Thursday, January 31, 2008

Memories Of Red Mountain, California's "Desert Museum"

California highway 395 runs from Interstate 15, paralleling the eastern face of the Sierra Nevada range, until it finally crosses into Nevada somewhere north of Bridgeport. I've driven that road dozens and dozens of times on my visits to the Sierras and Death Valley, and it's probably my favorite highway in the United States. Not only do you get spectacular scenery, you also see interesting man-made sights, like the late, great "Desert Museum" in the semi-ghost town of Red Mountain, California.

Red Mountain is in the high desert at about 3500 feet, and is named for Red Mountain----an oxidized volcanic cone-----which looms another couple of thousand feet above it. It has scattered mobile homes for miners and a couple of abandoned stores and gas stations. And, until 2002, it was the home of the "Desert Museum."



















I drove by this place for years until I finally stopped in 2001. There was no hint from the road that visitors were wanted, but I quickly learned I was welcome as long as I made a "donation" to help with expenses. I tossed $5 into the "tip jar" and was admitted to the wonders within.



















The "docent" for the museum was a guy who looked to be in his late thirties; I was introduced to an elderly gentleman who was his father. I learned this "museum" was actually stuff his father and a friend had found abandoned/dumped in the desert regions of southern California. They had started taking the stuff back to their homes in Riverside (or was it San Bernardino??) but their wives eventually insisted they store it somewhere else. They found some land cheap in Red Mountain, and that land was actually in the desert. In short order, the "Desert Museum" was born!



















Okay, so all the stuff there was junk------it suggested a yard sale in the post-apocalyptic world of those Mad Max movies-----but it was carefully and even lovingly arranged for display. And these photos are misleading, because it all started to make an odd sort of sense after a while. It was like looking at grains of salt through a microscope; the seeming chaos resolved itself into order and even beauty.
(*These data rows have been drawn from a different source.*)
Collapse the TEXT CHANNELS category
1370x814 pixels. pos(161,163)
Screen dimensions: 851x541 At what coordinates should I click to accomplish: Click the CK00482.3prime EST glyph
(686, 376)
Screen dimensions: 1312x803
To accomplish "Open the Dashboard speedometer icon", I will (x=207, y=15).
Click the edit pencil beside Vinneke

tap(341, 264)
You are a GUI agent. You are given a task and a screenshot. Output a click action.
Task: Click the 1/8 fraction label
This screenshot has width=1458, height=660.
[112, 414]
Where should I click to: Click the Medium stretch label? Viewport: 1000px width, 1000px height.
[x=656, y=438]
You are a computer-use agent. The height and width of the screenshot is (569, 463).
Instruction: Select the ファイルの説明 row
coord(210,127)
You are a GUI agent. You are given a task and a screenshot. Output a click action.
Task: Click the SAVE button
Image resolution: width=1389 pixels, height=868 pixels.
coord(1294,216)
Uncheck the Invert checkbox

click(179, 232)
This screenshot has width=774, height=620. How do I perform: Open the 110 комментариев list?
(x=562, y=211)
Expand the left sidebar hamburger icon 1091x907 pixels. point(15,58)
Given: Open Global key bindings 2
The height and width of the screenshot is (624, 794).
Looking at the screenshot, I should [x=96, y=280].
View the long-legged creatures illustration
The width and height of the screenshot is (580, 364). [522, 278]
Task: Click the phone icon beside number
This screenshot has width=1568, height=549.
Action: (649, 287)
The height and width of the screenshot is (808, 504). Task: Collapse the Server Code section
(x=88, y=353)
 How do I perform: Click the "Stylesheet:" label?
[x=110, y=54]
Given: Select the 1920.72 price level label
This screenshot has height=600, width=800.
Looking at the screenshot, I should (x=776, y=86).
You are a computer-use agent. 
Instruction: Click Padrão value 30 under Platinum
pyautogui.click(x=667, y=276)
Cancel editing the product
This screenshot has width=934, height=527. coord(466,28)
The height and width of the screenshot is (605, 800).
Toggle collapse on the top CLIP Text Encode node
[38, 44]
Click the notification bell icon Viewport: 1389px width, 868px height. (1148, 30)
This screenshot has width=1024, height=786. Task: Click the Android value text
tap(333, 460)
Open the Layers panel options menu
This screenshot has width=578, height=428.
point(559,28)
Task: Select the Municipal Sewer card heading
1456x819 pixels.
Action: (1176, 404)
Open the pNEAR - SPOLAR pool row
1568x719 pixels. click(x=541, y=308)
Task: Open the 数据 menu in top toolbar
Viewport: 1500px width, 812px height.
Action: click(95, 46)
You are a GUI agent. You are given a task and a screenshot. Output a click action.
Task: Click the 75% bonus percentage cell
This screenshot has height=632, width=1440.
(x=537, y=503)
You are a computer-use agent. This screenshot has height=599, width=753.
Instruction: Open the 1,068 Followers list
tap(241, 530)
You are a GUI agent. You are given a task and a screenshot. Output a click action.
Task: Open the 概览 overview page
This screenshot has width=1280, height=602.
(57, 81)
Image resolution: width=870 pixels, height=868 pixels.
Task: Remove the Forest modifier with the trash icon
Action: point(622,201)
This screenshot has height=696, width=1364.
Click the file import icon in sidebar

I was told that a couple of music groups had asked about shooting videos at the museum, and they got far more European and Asian visitors than American ones. I couldn't figure out whether all this was serious or a big put-on; were those European and Asian visitors possessed of superior aesthetic sensibilities or just suckers----a bunch of cultured rubes with exotic accents----for a con job pulled by a pair of grizzled desert coots? It didn't matter, because I got a kick out of two guys following their own demented passion to its (il)logical conclusion.



















Driving by a couple of times in the fall of 2002, I noticed the "Desert Museum" sign had been replaced by a "No Trespassing" one and the gate was padlocked; many of the items seemed to be gone. In January, 2003, I drove by the site again and noticed a big new sign reading "Okie Ray's Desert Museum" out front. However, even more stuff seemed to be missing. My guess is that one or both of the elderly proprietors had either called it quits (or died), and the place was under new ownership/management. But it didn't seem the same. I haven't been back in the last five years, and I can't find any reference to it on Google. Maybe it still exists; maybe it doesn't. Sic transit gloria, which is Latin for "Gloria has motion sickness."